Comparing the headers returned by https://en.wikipedia.beta.wmflabs.org and http://test.wikipedia.org/ for as many pages as I could find (mostly special pages).
While logged out with a block against your IP, there are a number of new places where block cookies are set (non-exhaustive list):
Including in various error conditions, such as going to Special:ConfirmEmail while not logged in.
The block cookie gets set in all these places regardless of block parameters, including if it is a partial block. As pointed out by Thalia, if the block does not apply to creating accounts you will still get a block cookie when going to Special:CreateAccount. Similarly, if you are blocked from Page_A and try to edit Page_B, it will still set a block cookie (block won't be applied though).
While logged in with an autoblock against the user, cookie setting is more-or-less unchanged, with the exceptions in T233594#5555784 (and possibly more). These have been logged as bugs T235047 and T235050.
On my local environment (no Varnish caches like on beta/test) there are some changes to cache headers ("Cache-Control", "Pragma"), mainly when logged out, as mentioned in T233594#5552616. Affecting:
- Special:UserLogin
- Special:CreateAccount
- Special:EmailUser
- Editing
- Page mentioned in T233594#5555784 (which return Cache-Control: no-cache)
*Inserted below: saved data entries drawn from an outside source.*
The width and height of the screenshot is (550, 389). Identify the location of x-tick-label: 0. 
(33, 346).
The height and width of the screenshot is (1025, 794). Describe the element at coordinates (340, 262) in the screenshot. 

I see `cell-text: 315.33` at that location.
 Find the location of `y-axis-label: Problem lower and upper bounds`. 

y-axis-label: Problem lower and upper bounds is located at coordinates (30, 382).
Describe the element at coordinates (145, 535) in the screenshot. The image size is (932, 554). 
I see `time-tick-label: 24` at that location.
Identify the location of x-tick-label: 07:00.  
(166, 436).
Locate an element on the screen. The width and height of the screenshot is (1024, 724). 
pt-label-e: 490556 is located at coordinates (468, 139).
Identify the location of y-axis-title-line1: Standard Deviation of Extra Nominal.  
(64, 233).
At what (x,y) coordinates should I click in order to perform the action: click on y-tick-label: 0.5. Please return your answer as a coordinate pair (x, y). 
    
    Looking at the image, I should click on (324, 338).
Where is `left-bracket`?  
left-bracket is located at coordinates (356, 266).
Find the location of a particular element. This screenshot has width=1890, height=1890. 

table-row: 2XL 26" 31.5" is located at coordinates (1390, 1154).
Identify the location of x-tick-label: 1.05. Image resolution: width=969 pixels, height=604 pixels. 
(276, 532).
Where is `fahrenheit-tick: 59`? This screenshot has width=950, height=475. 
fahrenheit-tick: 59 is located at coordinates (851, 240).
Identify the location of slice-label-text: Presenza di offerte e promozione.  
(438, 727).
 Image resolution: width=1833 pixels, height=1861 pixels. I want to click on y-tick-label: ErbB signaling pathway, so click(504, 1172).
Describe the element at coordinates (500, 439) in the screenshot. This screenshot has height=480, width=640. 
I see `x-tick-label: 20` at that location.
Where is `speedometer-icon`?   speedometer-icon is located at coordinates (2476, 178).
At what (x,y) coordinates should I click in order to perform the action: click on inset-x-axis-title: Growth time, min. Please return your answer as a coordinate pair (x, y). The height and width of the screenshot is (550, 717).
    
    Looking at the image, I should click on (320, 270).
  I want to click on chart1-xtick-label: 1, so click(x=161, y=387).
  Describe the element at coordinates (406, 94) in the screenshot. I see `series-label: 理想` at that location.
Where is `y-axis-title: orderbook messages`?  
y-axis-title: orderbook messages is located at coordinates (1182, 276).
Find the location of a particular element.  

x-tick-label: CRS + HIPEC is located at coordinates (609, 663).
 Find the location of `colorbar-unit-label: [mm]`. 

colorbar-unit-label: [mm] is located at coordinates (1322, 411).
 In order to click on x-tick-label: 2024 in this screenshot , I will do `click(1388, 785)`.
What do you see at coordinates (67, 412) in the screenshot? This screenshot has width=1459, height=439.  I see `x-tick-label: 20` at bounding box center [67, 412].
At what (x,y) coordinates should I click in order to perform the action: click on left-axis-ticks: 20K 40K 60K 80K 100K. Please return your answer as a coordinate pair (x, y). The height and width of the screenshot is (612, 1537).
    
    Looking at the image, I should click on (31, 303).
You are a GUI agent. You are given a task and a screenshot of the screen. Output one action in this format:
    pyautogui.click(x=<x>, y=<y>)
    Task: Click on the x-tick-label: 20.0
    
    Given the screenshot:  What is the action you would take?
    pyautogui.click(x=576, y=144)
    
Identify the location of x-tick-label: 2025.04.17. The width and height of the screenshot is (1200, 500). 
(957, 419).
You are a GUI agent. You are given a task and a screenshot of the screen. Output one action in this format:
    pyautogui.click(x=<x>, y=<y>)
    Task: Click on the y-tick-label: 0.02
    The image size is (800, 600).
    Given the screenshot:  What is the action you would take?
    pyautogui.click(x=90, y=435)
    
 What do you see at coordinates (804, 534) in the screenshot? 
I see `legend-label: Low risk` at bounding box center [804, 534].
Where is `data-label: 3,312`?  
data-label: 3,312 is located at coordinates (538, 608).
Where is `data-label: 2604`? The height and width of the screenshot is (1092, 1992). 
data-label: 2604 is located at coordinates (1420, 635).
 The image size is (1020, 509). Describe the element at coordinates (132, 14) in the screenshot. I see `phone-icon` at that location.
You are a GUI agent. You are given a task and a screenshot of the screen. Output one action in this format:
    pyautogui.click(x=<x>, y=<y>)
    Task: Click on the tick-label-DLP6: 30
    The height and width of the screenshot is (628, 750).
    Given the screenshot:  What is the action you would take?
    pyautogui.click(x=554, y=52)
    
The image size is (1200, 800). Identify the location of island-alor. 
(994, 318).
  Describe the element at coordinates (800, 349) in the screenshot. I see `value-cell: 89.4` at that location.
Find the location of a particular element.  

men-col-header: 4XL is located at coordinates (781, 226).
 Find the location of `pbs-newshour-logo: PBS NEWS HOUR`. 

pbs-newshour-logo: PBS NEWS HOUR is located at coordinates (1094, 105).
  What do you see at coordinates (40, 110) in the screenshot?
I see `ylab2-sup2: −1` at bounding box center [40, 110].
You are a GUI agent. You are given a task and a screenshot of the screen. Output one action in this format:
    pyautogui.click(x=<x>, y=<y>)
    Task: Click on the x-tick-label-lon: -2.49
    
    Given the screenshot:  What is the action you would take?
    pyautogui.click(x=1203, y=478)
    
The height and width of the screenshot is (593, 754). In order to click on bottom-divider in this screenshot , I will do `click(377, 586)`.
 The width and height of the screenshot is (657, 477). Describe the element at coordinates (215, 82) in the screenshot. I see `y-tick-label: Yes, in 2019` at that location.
- Various error conditions (e.g. pages where you need to be logged in like Special:BotPassword)
We also modified BlockManager::trackBlockWithCookie which has caused us problems in the past (e.g. T226777 and T227901). Just in case, I attempted to reproduce the bugs in T227901 and T226777, but could not.
Comment Actions
@dom_walden Should we close T227901: PHP warning on attempting to set a block cookie after CentralAuth auto login in that case?